▶ _Given request A_: Name every variable that appears in the scenario described in the message on comparing integers with a shift below.

Start of Supplied passage

Comparing Integers with a shift
Paul Zimmermann
Paul.Zimmermann at loria.fr
Sun Jan 10 11:20:01 CET 2010
Dear Barukh,
> Date: Sun, 10 Jan 2010 09:56:21 +0200
> From: Barukh Ziv <barukh.ziv at gmail.com>
>
> Dear all,
>
> Consider the following scenario: given a constant integer a, and a variable
> integer b, that may be represented as b = d*2^n, where d is odd.
>
> My question is: what is the most efficient way to compare a and d, if you
> are given a and b?
>
> Working at C++ level, one possible way would be:
>
> (b >> mpz_scan1(b. get_mpz_t(), 0)) == a
>
> but this requires copying and allocation, which may be expensive in case a,
> b occupy many limbs.

End of Supplied passage
Start of Supplied data

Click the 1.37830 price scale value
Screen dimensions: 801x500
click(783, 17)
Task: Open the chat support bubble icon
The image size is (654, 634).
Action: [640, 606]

End of Supplied data

▶ _Given request B_: In the rows of pointing data above, update "chat support bubble icon" to "live chat icon" and leave everything else in those rows unchanged.

▶ _Worked solution A_: a, b, d, n

▶ _Worked solution B_:
Click the 1.37830 price scale value
Screen dimensions: 801x500
click(783, 17)
Task: Open the live chat icon
The image size is (654, 634).
Action: [640, 606]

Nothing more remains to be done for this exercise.